Grete believed that she used to be his wife, a young Englishwoman from Lomas de Zamora who had fallen in love with the young professor who taught courses in E. M. Forster and Virginia Woolf. The story was her alibi, she was a disillusioned woman secretly in love with a man on whom she wanted to take revenge. They had to find her. The cellars of the Mercado del Plata connected to the underground streets that crossed beneath Av. Nueve de Julio and the subway passageways of Carlos Pellegrini Station, where all the subway lines of the city converged. That was a point of escape, a nucleus for refugees and rebels, hippies, gauchos, spies, all sorts of ex’s, smugglers, anarchs. To get to the building they had to cross an abandoned parking lot, a no-man’s-land between the shelters and the city. They must surely have already seen them in the alleyway and were now watching them on the closed-circuit screens. She saw herself in the Clinic, the white eye of a camera on the ceiling. She thought Arana was speaking with a nurse behind her. She felt she was falling asleep. She was too tired. The Tano took her by the arm and forced her to keep going, almost running between the abandoned parking meters. It was like crossing a forest. The Irish band The Hunger could be heard through the loudspeakers. It was their new anthem, “The Reptile Enclosure.” They were the children of the children of the nationalist rebels. At seventeen years of age, Molly Malone was the leader of the band, and she had become a superstar singer with her glassy throat.

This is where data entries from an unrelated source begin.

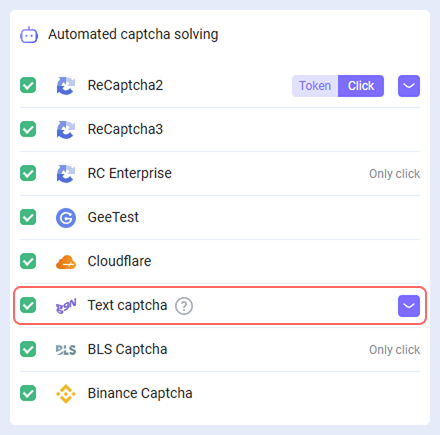Click the robot icon beside Automated captcha solving
The width and height of the screenshot is (440, 435).
(29, 35)
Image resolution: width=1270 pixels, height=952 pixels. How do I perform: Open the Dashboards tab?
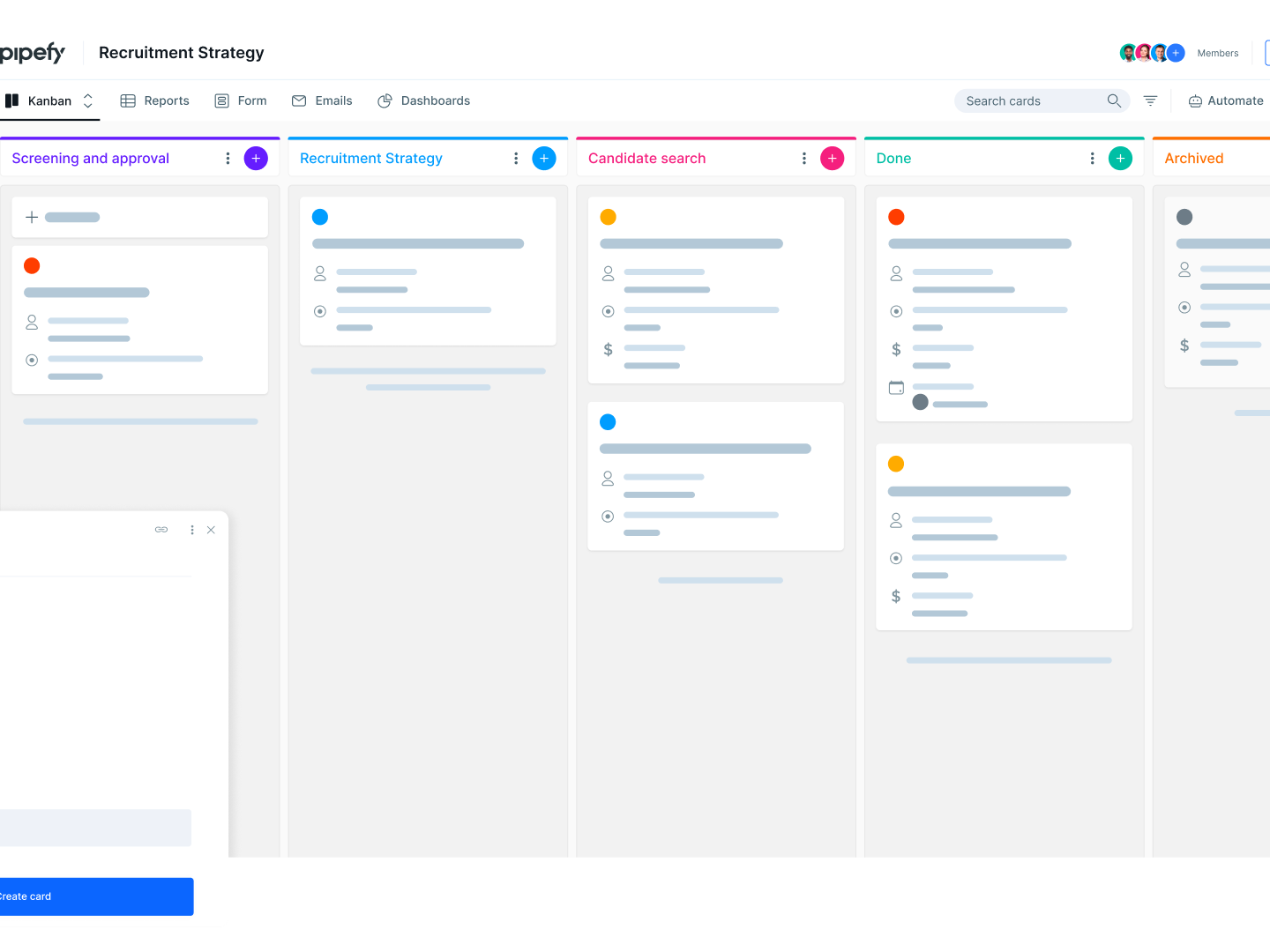tap(424, 101)
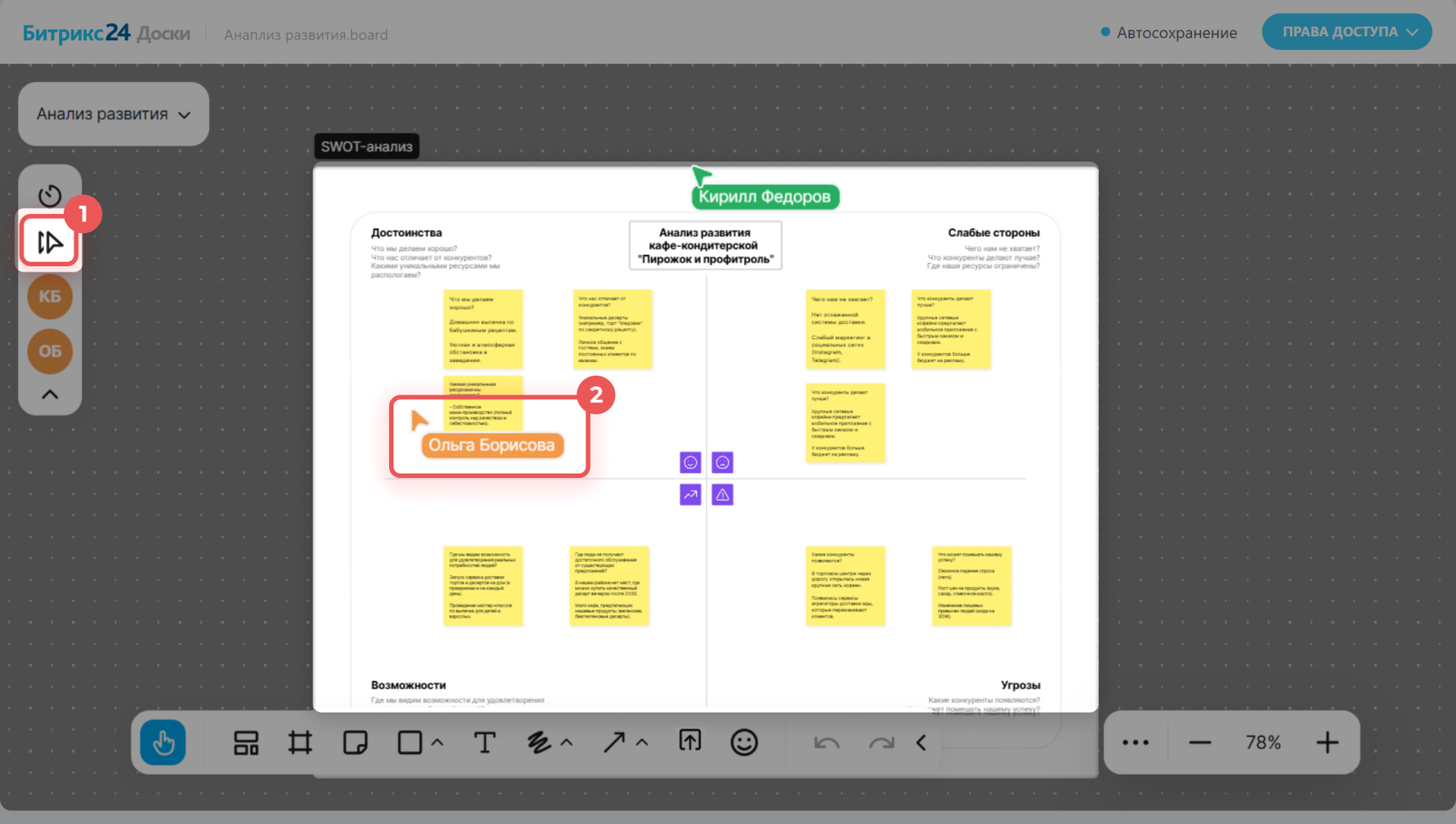Image resolution: width=1456 pixels, height=824 pixels.
Task: Open the templates tool in toolbar
Action: [246, 742]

Her brother Giorgio sang backups with his warm tenor voice, but he would go crazy and change the lyrics, sing rap improvisations over the anthems of the Republican Army. The crowds went mad over Molly Malone’s live performances. The concert lasted two hours. The observance personnel had in all likelihood connected their monitors to the broadcasts of channel 9. The Tano thought that luck was on their side and that they might be able to escape. They had one chance in thirty-six. It was always the same. He liked to play roulette because it was a replica of life.